Information provided –

- Opening Delimiter -

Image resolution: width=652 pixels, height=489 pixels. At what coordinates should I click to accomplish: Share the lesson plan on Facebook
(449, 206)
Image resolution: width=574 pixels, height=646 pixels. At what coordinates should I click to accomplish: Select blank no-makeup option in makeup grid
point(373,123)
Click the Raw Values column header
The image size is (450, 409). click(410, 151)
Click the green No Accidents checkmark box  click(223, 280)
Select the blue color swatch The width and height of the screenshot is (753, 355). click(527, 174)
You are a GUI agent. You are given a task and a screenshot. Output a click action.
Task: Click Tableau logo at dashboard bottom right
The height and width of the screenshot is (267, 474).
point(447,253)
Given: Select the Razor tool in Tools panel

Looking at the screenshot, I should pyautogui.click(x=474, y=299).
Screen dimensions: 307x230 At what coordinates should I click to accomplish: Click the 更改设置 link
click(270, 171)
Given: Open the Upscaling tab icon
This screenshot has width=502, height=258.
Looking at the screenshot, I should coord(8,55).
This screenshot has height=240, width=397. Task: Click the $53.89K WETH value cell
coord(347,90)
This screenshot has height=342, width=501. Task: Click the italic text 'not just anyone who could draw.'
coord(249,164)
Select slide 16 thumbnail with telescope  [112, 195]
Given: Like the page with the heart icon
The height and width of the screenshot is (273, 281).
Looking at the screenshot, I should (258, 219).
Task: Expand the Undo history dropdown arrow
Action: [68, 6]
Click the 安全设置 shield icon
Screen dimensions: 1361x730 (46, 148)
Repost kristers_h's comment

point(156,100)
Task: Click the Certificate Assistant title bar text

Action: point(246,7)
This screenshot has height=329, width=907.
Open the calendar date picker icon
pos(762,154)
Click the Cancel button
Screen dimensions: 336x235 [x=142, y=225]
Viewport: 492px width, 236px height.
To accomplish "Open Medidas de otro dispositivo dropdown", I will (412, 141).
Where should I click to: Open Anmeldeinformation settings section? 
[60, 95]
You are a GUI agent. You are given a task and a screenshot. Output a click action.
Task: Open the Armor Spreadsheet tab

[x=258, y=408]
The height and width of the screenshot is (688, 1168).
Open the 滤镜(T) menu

- Closing Delimiter -

Your task –
Take from the listing above each line in which the string "with" is found.

Written answer –
Select slide 16 thumbnail with telescope  [112, 195]
Given: Like the page with the heart icon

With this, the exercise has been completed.